Subsídio para o setor tech: iniciativas públicas disponibilizam equipamentos gratuitos para startups de IA (Leandro Fonseca/Exame)
Colaboradora
Publicado em 19 de março de 2026 às 14h20.
Última atualização em 19 de março de 2026 às 14h22.
A China está disponibilizando apartamentos para empresas pequenas transformarem em centros de processamento de dados. A ideia é transformar as residências em incubadoras direcionadas para startups de poucos profissionais, majoritariamente companhias de um ou até três indivíduos que estejam imersos na indústria de inteligência artificial.
Em inglês, as companhias são classificadas como one-person companies (OPC) e exigem apenas um escritório com equipamentos computacionais de nível avançado. Um dos lugares que iniciou a tendência é o polo tecnológico Suzhou, que prometeu a construção de até 30 comunidades de OPCs com mil residências dedicadas até 2028. O distrito de Pudong, em Xangai, alocou US$ 44 mil para startups do setor.

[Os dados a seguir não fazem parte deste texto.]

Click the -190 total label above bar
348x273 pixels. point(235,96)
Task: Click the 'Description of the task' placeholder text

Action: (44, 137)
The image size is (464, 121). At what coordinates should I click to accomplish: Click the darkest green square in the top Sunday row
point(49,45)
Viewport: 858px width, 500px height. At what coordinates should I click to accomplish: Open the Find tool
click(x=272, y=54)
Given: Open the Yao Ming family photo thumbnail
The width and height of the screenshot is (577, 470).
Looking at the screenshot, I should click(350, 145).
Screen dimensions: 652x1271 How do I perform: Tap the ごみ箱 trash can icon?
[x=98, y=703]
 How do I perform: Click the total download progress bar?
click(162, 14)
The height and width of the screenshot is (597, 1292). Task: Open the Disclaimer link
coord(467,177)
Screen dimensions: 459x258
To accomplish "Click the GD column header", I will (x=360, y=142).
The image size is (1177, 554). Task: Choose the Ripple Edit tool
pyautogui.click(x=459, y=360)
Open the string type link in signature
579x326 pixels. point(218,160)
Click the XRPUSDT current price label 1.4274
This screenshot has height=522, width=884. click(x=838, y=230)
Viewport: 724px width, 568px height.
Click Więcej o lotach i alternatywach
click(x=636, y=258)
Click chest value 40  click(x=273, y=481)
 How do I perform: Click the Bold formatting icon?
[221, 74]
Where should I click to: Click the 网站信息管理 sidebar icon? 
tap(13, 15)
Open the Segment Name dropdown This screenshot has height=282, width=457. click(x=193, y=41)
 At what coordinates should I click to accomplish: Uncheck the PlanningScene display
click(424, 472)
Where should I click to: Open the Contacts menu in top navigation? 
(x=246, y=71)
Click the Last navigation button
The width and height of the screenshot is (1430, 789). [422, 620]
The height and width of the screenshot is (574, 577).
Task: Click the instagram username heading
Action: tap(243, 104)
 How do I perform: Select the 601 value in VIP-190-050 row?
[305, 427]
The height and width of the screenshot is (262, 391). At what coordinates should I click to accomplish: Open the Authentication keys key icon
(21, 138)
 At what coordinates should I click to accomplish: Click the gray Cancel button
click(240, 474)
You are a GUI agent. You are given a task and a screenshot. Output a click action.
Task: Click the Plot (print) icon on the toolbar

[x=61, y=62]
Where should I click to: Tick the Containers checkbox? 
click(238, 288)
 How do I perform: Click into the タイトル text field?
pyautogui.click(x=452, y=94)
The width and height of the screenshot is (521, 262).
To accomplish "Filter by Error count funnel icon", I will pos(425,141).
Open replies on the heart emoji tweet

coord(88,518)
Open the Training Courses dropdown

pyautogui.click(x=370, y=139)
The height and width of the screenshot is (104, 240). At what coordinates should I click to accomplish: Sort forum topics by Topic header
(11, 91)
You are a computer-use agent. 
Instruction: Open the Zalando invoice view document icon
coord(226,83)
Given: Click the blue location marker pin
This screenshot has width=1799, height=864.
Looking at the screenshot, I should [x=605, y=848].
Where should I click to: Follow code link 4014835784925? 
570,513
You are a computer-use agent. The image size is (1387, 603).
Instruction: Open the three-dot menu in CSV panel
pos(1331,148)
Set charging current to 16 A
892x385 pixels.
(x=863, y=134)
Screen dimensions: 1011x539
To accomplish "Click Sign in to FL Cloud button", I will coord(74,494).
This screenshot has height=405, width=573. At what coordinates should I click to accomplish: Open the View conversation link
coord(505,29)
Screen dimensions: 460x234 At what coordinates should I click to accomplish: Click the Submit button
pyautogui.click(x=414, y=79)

Diferente do Vale do Silício americano, que tem apostado no apoio de empresas de capital de risco, os distritos chineses exploram formas de inovação com colaboração governamental. Wuhan também optou pela tendência: hoje, a cidade oferece empréstimos para que empreendedores de IA trabalhem em seus produtos.
As iniciativas também são uma forma de auxiliar trabalhadores desligados de suas empresas do setor a partir de demissões em massa. A ideia, conforme empresas de capital de risco consultadas pela reportagem, é que as OPCs representem um momento de transição ou manutenção de carreira enquanto os trabalhadores buscam por novas posições.
O país asiático tem tomado outras iniciativas com foco em alívio econômico para acelerar o desenvolvimento de IA e competir diretamente com os Estados Unidos. Uma delas é a alocação de recursos financeiros para empresas do distrito de Longgang, em Shenzhen, que utilizem o sistema OpenClaw em plataformas públicas ou privadas.
O momento de investimento vem após companhias locais registrarem um aumento de ao menos 9% nas receitas anuais após a implementação do software, informou um relatório da consultoria Gartner.
A proposta prevê que mais US$ 289 milhões sejam direcionados para empresas que desenvolvam aplicativos ligados ao popular software; o momento incentivou o grupo Alibaba a criar uma plataforma rival chamada Wukong, que já está disponível a partir de convites para os testes beta.